_What this task involves:_ Would you please copy each line below that includes the string "checkbox"?
*** Begin section ***
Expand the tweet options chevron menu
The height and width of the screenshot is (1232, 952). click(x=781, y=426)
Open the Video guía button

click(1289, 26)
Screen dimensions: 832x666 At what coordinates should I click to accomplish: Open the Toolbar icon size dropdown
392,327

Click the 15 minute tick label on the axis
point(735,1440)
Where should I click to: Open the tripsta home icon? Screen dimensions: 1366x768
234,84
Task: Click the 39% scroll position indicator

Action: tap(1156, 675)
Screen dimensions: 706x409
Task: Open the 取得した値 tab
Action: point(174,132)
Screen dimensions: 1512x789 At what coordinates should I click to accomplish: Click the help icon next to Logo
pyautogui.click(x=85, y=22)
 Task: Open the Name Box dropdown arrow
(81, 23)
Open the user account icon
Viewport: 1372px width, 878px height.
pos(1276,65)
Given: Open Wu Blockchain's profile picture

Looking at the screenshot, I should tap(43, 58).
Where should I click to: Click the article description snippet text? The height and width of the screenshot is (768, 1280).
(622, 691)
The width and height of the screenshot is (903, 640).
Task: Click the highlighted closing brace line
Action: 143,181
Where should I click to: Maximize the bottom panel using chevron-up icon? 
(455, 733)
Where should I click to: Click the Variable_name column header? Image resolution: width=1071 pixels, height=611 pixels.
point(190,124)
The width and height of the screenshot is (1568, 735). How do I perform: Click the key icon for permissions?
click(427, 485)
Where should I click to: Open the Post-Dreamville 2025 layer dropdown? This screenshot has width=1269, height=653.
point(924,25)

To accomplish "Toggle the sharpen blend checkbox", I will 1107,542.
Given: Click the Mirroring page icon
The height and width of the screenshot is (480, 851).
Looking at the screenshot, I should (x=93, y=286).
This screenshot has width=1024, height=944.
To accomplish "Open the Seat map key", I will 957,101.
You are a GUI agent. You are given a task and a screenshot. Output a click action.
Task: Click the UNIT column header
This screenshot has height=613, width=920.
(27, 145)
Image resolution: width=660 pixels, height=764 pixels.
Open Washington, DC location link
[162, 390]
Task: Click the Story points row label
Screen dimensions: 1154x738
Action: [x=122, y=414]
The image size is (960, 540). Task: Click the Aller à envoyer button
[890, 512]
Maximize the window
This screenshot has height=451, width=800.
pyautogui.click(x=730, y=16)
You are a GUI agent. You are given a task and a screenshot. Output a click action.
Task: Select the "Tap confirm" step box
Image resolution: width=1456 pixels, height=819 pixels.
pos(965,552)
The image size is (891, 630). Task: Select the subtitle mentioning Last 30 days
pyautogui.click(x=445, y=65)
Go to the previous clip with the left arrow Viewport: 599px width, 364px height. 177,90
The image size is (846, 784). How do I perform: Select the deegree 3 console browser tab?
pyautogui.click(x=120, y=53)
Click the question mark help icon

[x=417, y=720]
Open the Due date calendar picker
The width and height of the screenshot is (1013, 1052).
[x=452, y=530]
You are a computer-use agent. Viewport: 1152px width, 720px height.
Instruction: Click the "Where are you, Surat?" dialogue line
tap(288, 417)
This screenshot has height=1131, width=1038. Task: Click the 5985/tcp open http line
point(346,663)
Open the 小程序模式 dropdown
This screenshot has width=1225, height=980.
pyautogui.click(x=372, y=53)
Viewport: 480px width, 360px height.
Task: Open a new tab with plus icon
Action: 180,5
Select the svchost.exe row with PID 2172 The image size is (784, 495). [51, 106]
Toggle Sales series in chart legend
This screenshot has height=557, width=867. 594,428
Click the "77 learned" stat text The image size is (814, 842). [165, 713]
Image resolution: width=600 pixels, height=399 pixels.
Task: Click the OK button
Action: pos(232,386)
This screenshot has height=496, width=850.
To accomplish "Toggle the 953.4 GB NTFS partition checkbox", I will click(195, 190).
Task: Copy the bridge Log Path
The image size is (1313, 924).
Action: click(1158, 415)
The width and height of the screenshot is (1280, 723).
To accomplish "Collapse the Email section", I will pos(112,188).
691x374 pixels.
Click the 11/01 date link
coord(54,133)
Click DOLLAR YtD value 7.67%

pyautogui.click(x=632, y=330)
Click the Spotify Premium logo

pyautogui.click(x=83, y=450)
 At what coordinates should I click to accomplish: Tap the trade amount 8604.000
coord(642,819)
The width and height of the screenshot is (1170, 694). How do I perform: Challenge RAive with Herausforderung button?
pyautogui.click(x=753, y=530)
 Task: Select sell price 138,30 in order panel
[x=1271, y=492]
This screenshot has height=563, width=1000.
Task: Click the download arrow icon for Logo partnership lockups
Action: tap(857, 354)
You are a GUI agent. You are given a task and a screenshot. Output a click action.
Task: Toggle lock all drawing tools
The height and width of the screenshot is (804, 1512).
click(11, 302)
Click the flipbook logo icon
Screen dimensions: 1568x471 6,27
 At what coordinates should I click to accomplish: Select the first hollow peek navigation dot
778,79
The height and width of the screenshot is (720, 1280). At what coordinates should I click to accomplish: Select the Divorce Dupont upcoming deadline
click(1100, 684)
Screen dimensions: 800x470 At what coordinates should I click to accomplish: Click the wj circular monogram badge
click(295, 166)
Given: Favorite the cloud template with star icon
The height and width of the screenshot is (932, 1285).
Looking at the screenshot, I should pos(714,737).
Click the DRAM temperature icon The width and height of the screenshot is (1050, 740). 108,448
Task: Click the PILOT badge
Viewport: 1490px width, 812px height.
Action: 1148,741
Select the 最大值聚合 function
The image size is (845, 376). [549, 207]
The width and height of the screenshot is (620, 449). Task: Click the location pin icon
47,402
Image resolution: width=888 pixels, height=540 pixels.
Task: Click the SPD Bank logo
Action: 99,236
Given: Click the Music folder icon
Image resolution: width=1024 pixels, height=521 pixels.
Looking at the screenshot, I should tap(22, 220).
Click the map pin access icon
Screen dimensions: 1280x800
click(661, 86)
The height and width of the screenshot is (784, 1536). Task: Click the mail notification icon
*** End section ***
_Written solution:_
To accomplish "Toggle the sharpen blend checkbox", I will 1107,542.
To accomplish "Toggle the 953.4 GB NTFS partition checkbox", I will click(195, 190).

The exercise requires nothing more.